Screenshot grounding data:

※

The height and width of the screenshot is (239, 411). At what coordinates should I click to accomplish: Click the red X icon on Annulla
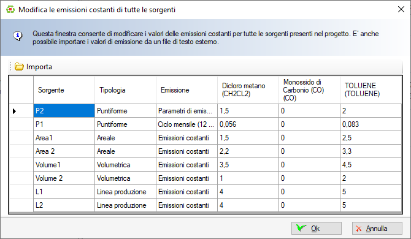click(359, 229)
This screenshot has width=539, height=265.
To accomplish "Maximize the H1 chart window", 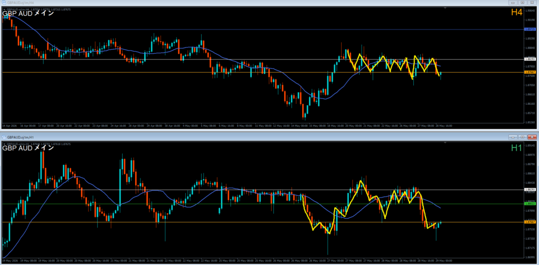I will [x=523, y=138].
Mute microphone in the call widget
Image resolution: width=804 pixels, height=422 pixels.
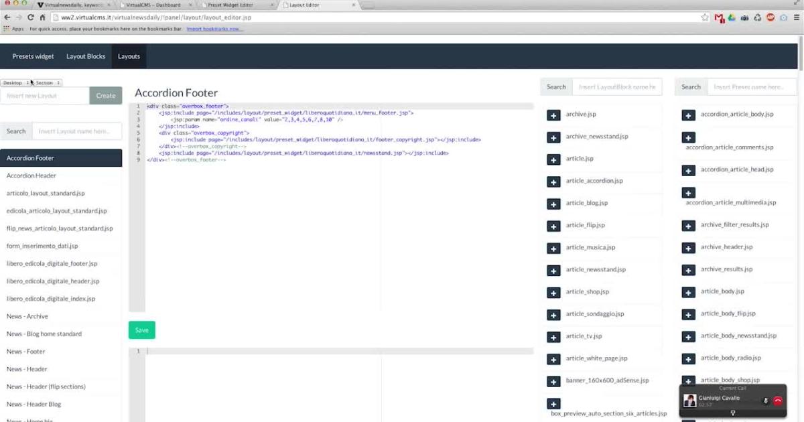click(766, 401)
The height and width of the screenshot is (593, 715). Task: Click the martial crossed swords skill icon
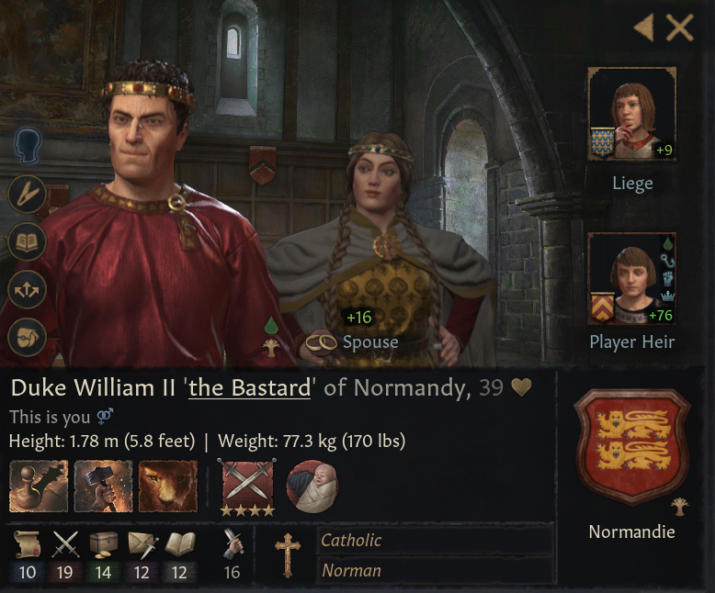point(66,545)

※

WHAT IS REQUIRED: Only the lines from the line holding "Image resolution: width=804" through the last line above belong in the answer, repeated exactly; the pictures do not.

SOLUTION TO THE EXERCISE:
Image resolution: width=804 pixels, height=422 pixels.
click(766, 401)
The height and width of the screenshot is (593, 715). Task: Click the martial crossed swords skill icon
point(66,545)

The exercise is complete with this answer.